Item coordinate data:
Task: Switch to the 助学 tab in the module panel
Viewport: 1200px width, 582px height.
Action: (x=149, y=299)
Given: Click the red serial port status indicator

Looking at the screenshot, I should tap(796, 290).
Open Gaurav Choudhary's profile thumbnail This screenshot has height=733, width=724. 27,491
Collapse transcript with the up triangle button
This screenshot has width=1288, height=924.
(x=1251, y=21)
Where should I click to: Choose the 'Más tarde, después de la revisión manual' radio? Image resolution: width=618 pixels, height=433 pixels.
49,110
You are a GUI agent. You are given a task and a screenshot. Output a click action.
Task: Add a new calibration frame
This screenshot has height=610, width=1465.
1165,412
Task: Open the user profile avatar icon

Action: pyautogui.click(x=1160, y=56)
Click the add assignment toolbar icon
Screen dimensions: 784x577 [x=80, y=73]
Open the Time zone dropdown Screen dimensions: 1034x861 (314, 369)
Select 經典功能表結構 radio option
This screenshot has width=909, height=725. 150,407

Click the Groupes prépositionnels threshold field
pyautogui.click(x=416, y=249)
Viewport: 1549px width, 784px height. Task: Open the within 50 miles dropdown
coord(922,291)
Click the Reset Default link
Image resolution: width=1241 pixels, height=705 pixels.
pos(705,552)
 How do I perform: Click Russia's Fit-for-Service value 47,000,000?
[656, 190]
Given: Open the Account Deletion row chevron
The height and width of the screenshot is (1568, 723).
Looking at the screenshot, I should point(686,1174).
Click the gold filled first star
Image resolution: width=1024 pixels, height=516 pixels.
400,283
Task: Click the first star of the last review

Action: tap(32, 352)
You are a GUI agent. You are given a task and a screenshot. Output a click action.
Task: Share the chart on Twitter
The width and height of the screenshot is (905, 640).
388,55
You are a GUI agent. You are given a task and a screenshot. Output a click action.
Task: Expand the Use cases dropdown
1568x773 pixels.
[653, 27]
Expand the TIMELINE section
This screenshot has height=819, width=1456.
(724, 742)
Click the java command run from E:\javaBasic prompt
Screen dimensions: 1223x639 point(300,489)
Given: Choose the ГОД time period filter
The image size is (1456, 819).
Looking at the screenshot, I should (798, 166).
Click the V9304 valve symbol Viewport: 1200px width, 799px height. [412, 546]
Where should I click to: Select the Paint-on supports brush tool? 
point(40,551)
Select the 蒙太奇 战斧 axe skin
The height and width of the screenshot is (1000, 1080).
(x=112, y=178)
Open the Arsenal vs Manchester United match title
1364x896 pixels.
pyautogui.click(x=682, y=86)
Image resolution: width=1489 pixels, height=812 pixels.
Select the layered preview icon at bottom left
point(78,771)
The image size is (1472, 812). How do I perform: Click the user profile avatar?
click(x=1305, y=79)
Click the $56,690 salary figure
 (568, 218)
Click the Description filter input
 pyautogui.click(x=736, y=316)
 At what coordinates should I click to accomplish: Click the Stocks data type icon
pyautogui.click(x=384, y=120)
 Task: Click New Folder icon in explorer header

[What to do] Reproduce all of the data above line for line, without any alteration.

[Full output]
Task: Switch to the 助学 tab in the module panel
Viewport: 1200px width, 582px height.
Action: (x=149, y=299)
Given: Click the red serial port status indicator

Looking at the screenshot, I should tap(796, 290).
Open Gaurav Choudhary's profile thumbnail This screenshot has height=733, width=724. 27,491
Collapse transcript with the up triangle button
This screenshot has width=1288, height=924.
(x=1251, y=21)
Where should I click to: Choose the 'Más tarde, después de la revisión manual' radio? Image resolution: width=618 pixels, height=433 pixels.
49,110
You are a GUI agent. You are given a task and a screenshot. Output a click action.
Task: Add a new calibration frame
This screenshot has height=610, width=1465.
1165,412
Task: Open the user profile avatar icon

Action: pyautogui.click(x=1160, y=56)
Click the add assignment toolbar icon
Screen dimensions: 784x577 [x=80, y=73]
Open the Time zone dropdown Screen dimensions: 1034x861 (314, 369)
Select 經典功能表結構 radio option
This screenshot has width=909, height=725. 150,407

Click the Groupes prépositionnels threshold field
pyautogui.click(x=416, y=249)
Viewport: 1549px width, 784px height. Task: Open the within 50 miles dropdown
coord(922,291)
Click the Reset Default link
Image resolution: width=1241 pixels, height=705 pixels.
pos(705,552)
 How do I perform: Click Russia's Fit-for-Service value 47,000,000?
[656, 190]
Given: Open the Account Deletion row chevron
The height and width of the screenshot is (1568, 723).
Looking at the screenshot, I should point(686,1174).
Click the gold filled first star
Image resolution: width=1024 pixels, height=516 pixels.
400,283
Task: Click the first star of the last review

Action: tap(32, 352)
You are a GUI agent. You are given a task and a screenshot. Output a click action.
Task: Share the chart on Twitter
The width and height of the screenshot is (905, 640).
388,55
You are a GUI agent. You are given a task and a screenshot. Output a click action.
Task: Expand the Use cases dropdown
1568x773 pixels.
[653, 27]
Expand the TIMELINE section
This screenshot has height=819, width=1456.
(724, 742)
Click the java command run from E:\javaBasic prompt
Screen dimensions: 1223x639 point(300,489)
Given: Choose the ГОД time period filter
The image size is (1456, 819).
Looking at the screenshot, I should (798, 166).
Click the V9304 valve symbol Viewport: 1200px width, 799px height. [412, 546]
Where should I click to: Select the Paint-on supports brush tool? 
point(40,551)
Select the 蒙太奇 战斧 axe skin
The height and width of the screenshot is (1000, 1080).
(x=112, y=178)
Open the Arsenal vs Manchester United match title
1364x896 pixels.
pyautogui.click(x=682, y=86)
Image resolution: width=1489 pixels, height=812 pixels.
Select the layered preview icon at bottom left
point(78,771)
The image size is (1472, 812). How do I perform: Click the user profile avatar?
click(x=1305, y=79)
Click the $56,690 salary figure
 (568, 218)
Click the Description filter input
 pyautogui.click(x=736, y=316)
 At what coordinates should I click to accomplish: Click the Stocks data type icon
pyautogui.click(x=384, y=120)
 Task: Click New Folder icon in explorer header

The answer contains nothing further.